Wisdom teaches us to “train up” our children. This conjures images, at least in my mind, of training an animal to do tricks. This gives the impression that parenting isn’t too different than potty training a beagle. But this is missing it by a long shot. The verb translated “train up” can also mean “to dedicate” or “to consecrate.” The same word used in reference to children in Proverbs 22:6 is used to refer to dedicating a house (Deut. 20:5), the temple (1 Kgs. 8:63; Psa. 30:1), altars (Num. 7:10; 2 Chron. 7:9) and the town walls (Neh. 12:27). A related adjective describes men who have been trained, tried and experienced (Gen. 14:14).
So how does this all fit in with parenting our children? The proverb pictures a child whose parents dedicate him to the Lord. This certainly involves moral training and guidance but underneath it is a deeper desire to consecrate this precious gift of human life to the Creator’s service. This reminds me of Hannah’s attitude in 1 Sam. 1:11, “And she vowed a vow and said, “O Lord of hosts, if you will indeed look on the affliction of your servant and remember me and not forget your servant, but will give to your servant a son, then I will give him to the Lord all the days of his life...”
Hannah had the right mental picture of parenthood. Her inability to bear children like other women left her in humility and disgrace in society but it also gave her a deeper appreciation for children and a higher perspective on parenting.
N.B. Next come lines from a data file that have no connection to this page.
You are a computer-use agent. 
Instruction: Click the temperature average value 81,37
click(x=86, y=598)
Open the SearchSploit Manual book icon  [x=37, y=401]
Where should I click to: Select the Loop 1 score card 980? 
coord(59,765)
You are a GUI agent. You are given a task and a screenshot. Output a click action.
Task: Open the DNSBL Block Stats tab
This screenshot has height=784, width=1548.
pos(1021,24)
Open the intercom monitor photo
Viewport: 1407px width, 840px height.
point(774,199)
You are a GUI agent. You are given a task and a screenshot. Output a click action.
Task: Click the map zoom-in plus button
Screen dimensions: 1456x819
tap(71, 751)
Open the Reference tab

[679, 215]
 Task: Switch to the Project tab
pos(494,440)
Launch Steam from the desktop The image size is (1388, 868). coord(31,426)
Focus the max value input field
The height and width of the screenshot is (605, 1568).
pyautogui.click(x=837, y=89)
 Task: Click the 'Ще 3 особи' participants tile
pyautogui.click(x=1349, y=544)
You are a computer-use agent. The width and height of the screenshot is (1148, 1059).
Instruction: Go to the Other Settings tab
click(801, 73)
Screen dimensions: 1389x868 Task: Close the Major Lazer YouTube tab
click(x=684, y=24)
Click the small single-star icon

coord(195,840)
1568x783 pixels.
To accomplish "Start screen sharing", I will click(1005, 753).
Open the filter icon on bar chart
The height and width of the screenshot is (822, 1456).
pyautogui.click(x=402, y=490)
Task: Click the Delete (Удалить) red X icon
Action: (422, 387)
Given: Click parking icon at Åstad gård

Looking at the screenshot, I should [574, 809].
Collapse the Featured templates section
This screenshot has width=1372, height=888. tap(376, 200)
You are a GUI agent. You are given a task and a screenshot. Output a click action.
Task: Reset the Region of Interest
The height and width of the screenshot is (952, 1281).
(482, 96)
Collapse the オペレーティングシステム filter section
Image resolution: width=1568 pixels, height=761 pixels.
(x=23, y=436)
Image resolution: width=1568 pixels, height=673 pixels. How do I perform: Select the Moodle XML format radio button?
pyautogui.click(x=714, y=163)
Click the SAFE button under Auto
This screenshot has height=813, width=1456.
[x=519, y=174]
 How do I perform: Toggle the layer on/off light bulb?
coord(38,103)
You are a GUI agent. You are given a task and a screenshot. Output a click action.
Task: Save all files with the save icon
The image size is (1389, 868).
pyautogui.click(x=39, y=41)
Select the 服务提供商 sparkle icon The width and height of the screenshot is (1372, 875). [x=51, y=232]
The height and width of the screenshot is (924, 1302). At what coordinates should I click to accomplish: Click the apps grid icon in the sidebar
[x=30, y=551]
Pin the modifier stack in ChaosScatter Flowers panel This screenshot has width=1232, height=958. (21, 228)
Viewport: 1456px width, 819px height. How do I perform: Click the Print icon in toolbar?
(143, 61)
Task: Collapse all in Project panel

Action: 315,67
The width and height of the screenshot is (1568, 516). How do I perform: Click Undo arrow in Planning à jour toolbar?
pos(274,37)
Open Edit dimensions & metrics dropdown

To Hannah, the life of a child was a gift from God meant to be given back to him in faithful service.
IN WHAT "WAY" ARE CHILDREN TO BE TRAINED?
The “way” talked about in the proverb is a path, a road, a metaphor for the journey of life. We train our children by starting them on a path headed in a certain direction at a young age. Even though the proverb indicates there is a correct "way" children "should go," the proverb remains true no matter how you train your child. Generally, when we are set on a path as a child, whether that pathway is righteous (Prov. 13:6) or wicked (Prov. 12:26), we will seldom deviate from that path later in life.
This proverb is a warning about the character forming habits parents instill in their children at an early age. They are “soaking up” how to live life based on what they see in mom and dad. Parents are setting their children on a trajectory, a heading, whether they know it or not. The Lord says through Ezekiel, “like mother, like daughter” (Ezek. 16:44) just as we say, "the apple doesn't fall far from the tree." As we stated before, there are exceptions to the rule, so don't be discouraged if you are ashamed of the tree you fell from!
Now, the “way he should go” is stated elsewhere in the book. There is a “way that seems right” to a person (Prov. 14:12) which, to the child, is often the way of “foolishness” (Prov. 22:15). It is the godly parent’s duty to dedicate their children to the Lord at the earliest moments of parenthood. Like Hannah, we should have a mind to consecrate our children to the Lord even before they are born and to see in every moment with our children an opportunity to shape their character. Continuing that act of consecration requires loving parental “discipline” along the “way” (Prov. 22:15; cf. Col. 3:21; Eph. 6:4). The NEB translates Proverbs 22:6a as, “Start a boy on the right road.” Sound wisdom and a dire warning all wrapped up in one statement. A true proverb!